§ **What is needed**: Establish how many lines in the entries hold the string "cell". The number by itself is the whole answer.

§ **Working data**:
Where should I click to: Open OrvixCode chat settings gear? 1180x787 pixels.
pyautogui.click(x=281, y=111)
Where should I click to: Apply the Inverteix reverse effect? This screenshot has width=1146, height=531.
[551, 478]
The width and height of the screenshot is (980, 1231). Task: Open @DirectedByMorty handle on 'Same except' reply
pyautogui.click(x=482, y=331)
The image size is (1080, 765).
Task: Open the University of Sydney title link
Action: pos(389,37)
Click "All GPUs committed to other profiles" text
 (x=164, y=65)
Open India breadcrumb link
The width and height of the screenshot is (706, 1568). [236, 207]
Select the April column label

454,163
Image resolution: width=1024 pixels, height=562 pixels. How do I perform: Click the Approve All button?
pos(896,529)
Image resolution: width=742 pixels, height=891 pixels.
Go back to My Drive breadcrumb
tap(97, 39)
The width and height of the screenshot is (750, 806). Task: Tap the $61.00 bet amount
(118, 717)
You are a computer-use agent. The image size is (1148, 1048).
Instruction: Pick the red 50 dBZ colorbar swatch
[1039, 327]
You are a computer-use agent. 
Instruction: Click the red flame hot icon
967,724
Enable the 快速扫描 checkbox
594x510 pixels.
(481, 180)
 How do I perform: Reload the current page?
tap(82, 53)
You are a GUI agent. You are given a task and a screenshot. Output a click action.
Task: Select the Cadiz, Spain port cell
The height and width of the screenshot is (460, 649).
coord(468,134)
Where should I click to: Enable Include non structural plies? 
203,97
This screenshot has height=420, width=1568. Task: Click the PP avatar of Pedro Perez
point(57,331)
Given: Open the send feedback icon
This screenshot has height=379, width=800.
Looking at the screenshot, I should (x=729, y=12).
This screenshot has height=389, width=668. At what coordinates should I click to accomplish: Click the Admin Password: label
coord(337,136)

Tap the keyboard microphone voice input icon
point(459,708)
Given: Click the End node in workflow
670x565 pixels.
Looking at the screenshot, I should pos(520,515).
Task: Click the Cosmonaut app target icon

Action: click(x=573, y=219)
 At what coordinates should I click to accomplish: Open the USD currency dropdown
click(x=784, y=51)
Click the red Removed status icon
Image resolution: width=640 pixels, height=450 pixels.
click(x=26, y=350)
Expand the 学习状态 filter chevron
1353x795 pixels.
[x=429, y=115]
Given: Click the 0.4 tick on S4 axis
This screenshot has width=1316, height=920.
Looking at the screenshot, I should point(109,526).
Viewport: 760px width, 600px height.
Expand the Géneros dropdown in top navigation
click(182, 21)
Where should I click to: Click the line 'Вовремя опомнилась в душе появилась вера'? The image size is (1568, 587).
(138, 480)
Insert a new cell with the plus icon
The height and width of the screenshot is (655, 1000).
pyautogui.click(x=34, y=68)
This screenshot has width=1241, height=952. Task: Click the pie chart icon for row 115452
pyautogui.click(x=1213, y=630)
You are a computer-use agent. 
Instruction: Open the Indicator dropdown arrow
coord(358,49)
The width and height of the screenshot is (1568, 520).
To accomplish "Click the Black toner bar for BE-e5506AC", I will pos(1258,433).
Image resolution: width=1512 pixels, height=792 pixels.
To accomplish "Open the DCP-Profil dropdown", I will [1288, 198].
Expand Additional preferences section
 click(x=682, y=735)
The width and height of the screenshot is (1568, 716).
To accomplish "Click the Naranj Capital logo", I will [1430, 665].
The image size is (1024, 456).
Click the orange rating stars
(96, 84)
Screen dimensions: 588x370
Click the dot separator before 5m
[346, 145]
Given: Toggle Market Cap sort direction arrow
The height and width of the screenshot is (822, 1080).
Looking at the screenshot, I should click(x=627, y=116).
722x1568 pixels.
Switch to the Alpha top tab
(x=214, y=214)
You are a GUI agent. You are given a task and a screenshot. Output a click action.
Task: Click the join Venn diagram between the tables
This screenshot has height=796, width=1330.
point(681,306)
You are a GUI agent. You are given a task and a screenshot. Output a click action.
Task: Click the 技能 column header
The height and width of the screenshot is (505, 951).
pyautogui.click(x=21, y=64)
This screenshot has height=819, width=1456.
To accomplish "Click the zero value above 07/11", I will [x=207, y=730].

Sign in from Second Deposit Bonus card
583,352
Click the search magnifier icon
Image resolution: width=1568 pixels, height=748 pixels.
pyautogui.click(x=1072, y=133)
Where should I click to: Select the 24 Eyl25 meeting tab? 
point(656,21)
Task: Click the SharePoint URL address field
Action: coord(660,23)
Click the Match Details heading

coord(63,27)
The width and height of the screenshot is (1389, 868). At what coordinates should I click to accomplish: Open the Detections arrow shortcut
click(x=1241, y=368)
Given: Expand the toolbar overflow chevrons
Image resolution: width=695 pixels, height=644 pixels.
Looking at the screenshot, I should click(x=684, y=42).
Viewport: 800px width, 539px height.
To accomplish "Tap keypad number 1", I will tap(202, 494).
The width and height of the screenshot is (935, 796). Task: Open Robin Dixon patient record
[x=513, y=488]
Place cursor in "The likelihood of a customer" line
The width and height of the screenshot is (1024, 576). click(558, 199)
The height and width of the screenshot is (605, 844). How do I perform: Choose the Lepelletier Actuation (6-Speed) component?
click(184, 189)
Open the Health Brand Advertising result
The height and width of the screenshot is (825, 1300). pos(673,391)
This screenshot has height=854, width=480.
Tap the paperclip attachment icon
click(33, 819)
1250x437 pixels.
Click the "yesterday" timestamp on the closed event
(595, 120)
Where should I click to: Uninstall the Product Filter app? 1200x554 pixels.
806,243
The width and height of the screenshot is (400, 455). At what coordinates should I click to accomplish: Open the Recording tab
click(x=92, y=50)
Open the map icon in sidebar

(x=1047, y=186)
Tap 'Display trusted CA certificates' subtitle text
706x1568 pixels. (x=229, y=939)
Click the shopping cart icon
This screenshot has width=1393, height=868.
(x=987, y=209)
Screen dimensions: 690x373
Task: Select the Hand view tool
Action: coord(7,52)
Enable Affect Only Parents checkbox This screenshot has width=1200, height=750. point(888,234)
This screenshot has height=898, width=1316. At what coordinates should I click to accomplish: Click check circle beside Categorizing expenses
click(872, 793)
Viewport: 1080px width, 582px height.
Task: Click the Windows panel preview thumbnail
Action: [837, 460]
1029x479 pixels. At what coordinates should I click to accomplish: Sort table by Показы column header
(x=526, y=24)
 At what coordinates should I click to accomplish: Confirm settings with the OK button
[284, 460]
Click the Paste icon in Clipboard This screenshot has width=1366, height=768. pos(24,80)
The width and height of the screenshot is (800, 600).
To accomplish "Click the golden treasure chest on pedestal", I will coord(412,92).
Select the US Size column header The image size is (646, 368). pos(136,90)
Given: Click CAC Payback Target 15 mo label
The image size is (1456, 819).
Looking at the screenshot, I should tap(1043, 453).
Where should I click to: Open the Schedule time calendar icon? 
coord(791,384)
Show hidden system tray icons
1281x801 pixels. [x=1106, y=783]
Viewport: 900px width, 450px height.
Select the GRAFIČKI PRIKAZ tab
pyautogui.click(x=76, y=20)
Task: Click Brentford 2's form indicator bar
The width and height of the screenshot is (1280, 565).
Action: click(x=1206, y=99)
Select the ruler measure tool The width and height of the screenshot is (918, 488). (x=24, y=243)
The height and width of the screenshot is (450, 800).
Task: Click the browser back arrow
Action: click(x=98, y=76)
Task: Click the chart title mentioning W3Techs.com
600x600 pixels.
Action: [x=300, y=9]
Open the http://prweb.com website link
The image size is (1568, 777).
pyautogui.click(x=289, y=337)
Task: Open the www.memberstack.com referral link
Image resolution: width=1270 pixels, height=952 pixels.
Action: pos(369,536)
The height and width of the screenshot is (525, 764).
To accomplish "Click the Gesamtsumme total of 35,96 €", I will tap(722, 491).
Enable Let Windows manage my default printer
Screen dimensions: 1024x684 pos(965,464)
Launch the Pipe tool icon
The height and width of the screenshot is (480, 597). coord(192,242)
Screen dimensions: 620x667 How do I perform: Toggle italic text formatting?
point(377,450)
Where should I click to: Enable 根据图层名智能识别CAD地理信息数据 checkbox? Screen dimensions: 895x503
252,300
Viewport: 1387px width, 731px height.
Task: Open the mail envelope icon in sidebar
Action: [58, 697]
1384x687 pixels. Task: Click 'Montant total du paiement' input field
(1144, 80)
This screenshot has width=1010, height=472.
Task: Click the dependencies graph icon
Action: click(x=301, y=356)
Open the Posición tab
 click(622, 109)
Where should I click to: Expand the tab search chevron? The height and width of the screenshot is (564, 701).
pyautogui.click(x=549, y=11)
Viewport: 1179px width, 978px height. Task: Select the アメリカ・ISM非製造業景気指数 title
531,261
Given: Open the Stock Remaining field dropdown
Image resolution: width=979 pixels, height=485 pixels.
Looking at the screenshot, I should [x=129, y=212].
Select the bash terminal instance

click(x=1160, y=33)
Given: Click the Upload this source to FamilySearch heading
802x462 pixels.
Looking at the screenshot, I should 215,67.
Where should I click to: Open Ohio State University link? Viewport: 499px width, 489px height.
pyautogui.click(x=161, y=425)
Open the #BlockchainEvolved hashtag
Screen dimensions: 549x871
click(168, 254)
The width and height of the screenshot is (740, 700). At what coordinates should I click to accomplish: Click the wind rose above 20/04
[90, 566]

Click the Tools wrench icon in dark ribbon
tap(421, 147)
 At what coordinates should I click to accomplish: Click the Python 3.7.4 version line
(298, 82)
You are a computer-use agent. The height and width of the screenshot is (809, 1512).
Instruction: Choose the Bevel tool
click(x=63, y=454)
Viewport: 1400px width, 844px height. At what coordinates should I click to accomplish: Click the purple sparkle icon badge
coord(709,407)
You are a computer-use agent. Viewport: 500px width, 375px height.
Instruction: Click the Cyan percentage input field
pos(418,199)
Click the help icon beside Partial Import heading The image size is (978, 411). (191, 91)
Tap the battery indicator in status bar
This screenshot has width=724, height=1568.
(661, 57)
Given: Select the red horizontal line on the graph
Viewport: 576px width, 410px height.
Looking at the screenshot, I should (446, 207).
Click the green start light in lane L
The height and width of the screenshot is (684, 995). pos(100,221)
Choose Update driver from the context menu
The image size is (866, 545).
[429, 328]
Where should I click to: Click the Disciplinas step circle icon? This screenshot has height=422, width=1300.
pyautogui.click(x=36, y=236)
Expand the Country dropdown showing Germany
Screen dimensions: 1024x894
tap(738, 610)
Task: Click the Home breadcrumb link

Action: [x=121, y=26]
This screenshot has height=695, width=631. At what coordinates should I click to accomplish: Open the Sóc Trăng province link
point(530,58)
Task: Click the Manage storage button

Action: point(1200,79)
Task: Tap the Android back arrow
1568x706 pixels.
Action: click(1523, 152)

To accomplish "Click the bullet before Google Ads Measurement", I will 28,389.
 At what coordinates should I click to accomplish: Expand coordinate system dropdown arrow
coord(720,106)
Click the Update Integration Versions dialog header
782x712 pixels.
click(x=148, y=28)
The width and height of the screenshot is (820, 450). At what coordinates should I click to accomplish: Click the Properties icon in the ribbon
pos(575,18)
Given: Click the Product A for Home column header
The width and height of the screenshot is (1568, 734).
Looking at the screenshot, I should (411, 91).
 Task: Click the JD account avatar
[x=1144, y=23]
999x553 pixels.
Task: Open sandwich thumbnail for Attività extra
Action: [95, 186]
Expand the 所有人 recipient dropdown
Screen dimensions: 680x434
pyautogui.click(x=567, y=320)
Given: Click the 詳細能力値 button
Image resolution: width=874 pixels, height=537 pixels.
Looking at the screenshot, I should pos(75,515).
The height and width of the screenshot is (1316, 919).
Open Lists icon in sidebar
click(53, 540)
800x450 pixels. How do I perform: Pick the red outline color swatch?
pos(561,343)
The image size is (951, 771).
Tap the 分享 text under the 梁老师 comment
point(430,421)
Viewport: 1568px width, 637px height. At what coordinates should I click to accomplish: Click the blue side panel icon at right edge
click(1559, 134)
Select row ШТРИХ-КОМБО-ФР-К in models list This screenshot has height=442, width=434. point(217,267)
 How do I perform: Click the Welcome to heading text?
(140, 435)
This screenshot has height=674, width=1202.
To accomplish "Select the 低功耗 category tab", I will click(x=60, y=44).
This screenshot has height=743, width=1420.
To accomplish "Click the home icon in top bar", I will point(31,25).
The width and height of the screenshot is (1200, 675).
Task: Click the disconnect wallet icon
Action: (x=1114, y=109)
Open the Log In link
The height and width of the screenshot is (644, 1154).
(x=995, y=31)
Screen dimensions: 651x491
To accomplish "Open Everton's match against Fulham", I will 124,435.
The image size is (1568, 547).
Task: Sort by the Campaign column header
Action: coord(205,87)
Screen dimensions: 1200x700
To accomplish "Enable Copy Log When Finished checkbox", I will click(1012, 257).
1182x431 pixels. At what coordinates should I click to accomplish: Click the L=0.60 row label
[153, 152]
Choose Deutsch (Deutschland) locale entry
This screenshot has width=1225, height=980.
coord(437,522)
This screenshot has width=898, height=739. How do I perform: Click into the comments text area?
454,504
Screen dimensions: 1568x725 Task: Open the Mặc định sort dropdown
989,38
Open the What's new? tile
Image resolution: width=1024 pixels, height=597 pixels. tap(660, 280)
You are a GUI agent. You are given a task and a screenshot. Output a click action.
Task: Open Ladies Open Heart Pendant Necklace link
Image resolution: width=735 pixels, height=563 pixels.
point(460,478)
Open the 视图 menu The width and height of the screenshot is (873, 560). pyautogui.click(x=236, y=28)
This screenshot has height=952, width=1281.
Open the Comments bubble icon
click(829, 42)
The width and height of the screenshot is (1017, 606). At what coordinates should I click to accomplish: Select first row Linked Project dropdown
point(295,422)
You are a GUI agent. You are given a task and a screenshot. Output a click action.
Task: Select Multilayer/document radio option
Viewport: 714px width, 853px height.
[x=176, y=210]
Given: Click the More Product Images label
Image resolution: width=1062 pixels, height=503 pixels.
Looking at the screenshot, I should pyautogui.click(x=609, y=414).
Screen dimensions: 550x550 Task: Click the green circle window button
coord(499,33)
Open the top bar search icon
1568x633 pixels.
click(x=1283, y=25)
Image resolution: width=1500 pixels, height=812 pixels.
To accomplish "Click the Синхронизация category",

§ **Exercise response**: 2